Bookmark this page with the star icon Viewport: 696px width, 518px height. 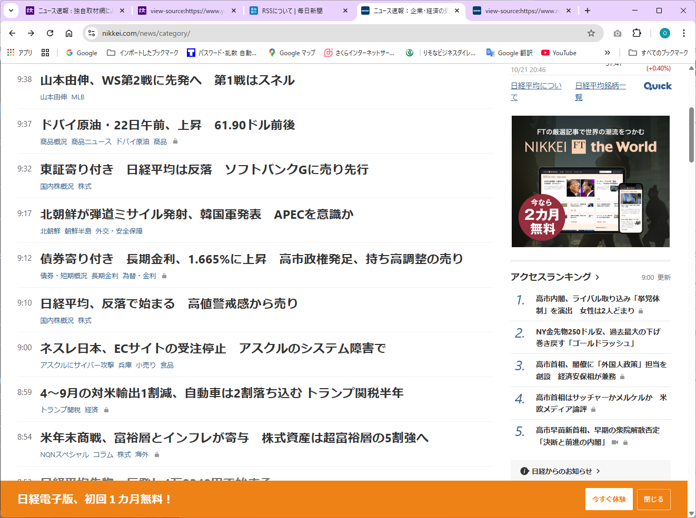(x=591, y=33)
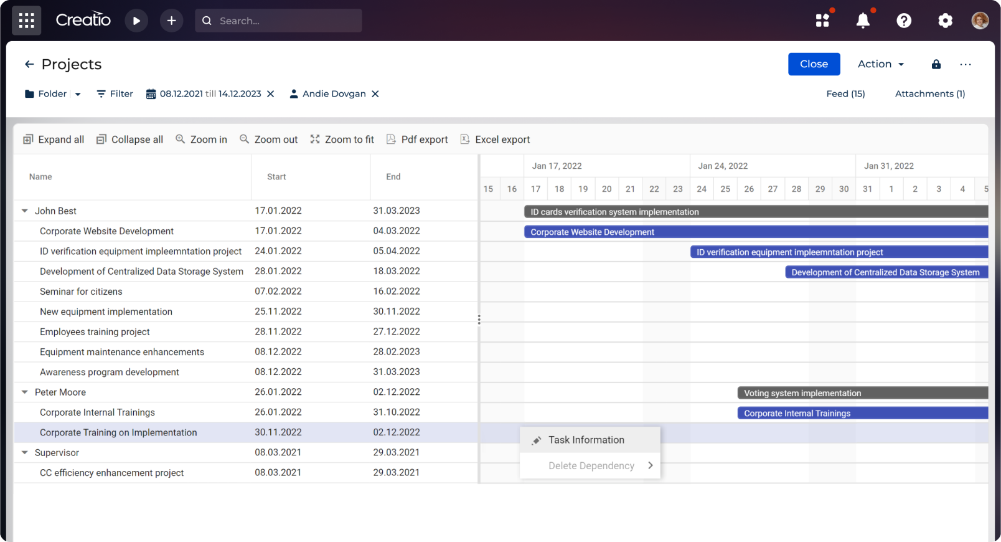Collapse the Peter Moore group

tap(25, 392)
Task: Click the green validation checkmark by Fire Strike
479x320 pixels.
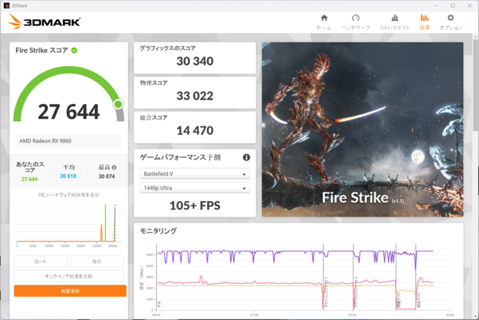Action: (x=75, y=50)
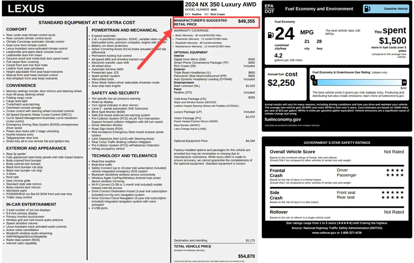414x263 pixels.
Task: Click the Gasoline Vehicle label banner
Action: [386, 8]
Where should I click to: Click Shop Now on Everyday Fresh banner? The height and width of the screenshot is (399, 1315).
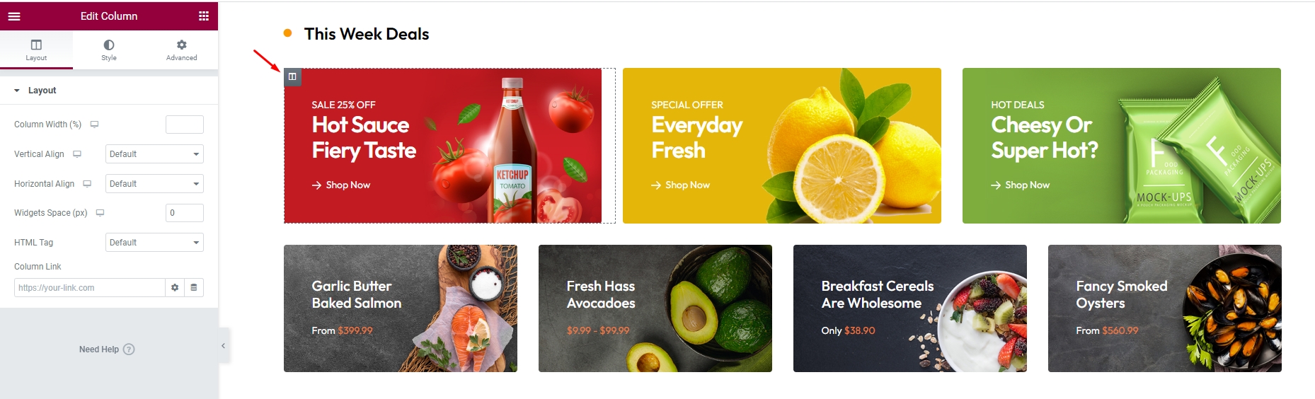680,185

● ● ● ●

**Your instructions**
Please repeat the stretch of the material from the line containing "Task: Click the green" through the end of the material, swapping "checkmark" for "tick" and changing nothing else. Leave the pictures out of your answer.

**Response**
Task: Click the green validation tick by Fire Strike
479x320 pixels.
Action: (x=75, y=50)
414x263 pixels.
Task: Click the Gasoline Vehicle label banner
Action: [386, 8]
Where should I click to: Click Shop Now on Everyday Fresh banner? The height and width of the screenshot is (399, 1315).
680,185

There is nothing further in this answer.